René Leiva

En su segunda visita, más instintiva que intuitiva, a la señora del edificio donde viviera la mujer desconocida cuando niña, ella y don José condensan un diálogo de corriente alterna, desprovisto de convencionales y molestos signos de puntuación, o también retardatarias y distractoras señales de tránsito para la supuesta buena o mala educación vial del pensamiento en el vehículo, precisamente, de la palabra, o algo así, un diálogo o más bien un interrogatorio de ida y vuelta, denso, tupido, sin rendijas, una cadena sin eslabones o de un solo eslabón ausente, que casi desviste al escribiente de tanta artimaña y fingimiento mal hilvanados ante una señora mayor que él y de educada suspicacia. Antes de engañar a otros don José debe saber engañarse a sí mismo, aún más, pero lo hace mal.

Acorralado con argumentos sencillos, actitud reposada y absoluta sinceridad de la anciana, acaba por contarlo todo, ¿desde el borroso principio inexistente?, y prometer que su aventura no ha terminado, que la locura, el absurdo, todavía tiene cuerda aunque escasa cordura. ¿Cómo y cuándo darle fin a lo que no tuvo comienzo o fue una confluencia de causas entonces también ignoradas?

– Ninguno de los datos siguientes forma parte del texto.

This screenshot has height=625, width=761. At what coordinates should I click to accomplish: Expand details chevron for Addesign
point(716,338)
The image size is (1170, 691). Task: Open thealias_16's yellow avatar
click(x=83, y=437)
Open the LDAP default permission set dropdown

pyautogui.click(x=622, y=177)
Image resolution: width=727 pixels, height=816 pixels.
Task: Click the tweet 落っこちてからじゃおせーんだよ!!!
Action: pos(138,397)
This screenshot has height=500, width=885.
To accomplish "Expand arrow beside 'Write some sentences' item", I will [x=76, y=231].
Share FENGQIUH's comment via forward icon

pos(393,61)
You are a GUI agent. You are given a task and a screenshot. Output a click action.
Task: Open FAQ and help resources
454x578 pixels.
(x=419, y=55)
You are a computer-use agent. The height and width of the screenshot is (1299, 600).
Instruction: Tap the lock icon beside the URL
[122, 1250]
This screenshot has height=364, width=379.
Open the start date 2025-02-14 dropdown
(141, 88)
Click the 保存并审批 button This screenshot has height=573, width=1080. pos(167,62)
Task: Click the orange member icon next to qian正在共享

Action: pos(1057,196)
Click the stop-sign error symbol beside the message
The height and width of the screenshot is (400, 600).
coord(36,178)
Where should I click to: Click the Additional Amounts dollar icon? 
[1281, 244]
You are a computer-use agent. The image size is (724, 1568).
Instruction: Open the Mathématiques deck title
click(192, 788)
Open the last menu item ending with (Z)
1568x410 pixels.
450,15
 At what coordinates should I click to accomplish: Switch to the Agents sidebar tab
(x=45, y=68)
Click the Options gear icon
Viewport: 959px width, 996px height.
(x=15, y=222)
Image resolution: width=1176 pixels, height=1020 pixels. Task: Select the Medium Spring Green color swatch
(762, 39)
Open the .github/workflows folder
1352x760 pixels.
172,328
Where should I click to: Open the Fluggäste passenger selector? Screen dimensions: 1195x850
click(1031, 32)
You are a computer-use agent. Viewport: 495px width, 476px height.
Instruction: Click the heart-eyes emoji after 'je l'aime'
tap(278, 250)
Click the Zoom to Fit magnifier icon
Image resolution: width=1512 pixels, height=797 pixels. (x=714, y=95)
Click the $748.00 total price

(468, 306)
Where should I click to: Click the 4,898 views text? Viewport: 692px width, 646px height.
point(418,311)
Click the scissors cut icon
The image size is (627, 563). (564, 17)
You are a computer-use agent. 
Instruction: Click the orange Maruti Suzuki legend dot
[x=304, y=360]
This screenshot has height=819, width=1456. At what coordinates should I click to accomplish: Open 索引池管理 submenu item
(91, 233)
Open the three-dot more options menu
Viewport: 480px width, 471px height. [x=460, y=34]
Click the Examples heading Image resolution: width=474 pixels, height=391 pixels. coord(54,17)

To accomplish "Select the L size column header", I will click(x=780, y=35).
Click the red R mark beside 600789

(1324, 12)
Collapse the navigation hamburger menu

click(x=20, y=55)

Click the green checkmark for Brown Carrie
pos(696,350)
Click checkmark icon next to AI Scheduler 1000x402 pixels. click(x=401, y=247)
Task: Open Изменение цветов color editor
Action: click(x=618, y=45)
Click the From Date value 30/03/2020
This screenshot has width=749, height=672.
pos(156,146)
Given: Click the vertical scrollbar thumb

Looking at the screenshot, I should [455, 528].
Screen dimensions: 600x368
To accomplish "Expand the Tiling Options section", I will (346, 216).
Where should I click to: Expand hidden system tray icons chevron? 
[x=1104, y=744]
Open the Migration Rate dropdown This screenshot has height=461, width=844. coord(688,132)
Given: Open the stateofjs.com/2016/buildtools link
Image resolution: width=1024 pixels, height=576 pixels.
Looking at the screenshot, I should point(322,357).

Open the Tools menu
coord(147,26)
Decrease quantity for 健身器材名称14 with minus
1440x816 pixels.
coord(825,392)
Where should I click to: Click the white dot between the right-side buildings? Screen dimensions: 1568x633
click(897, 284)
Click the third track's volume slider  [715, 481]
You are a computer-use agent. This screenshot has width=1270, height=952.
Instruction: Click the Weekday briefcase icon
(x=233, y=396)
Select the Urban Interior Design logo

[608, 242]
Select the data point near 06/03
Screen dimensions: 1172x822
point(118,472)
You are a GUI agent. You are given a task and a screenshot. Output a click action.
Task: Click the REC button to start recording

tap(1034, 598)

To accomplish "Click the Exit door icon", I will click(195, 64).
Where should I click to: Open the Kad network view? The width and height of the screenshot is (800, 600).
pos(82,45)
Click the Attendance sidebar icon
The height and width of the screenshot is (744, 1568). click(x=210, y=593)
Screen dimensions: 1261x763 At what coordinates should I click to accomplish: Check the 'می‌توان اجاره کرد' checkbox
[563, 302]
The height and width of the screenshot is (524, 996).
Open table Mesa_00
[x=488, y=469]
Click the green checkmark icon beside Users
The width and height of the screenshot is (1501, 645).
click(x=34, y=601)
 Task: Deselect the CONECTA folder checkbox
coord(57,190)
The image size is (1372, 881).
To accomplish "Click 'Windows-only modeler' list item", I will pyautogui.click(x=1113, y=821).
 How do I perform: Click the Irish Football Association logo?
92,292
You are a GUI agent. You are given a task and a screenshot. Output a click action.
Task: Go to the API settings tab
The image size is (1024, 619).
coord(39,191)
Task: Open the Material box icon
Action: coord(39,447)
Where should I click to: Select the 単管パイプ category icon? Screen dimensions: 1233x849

Porque ahora don José necesita saber cuándo exactamente, dónde, de qué causas murió la desconocida (en el expediente encontrado no aparece el certificado de defunción). Y para eso debe buscar a los padres de ella. (Con el exmarido no valdría la pena.) Y entonces don José volverá a usar la falsa credencial de la Conservaduría, seguir con otras o nuevas simulaciones.

En el concienzudo don José nunca deja de ser encantadora la prudente e irónica voz del sentido común, que lo trata como a un hijo alocado e inexperto en la vida (a sus 52 años de edad), con igual dosis de burla y miramiento, con palabras de doble filo, pero pesadas en balanza de alta precisión.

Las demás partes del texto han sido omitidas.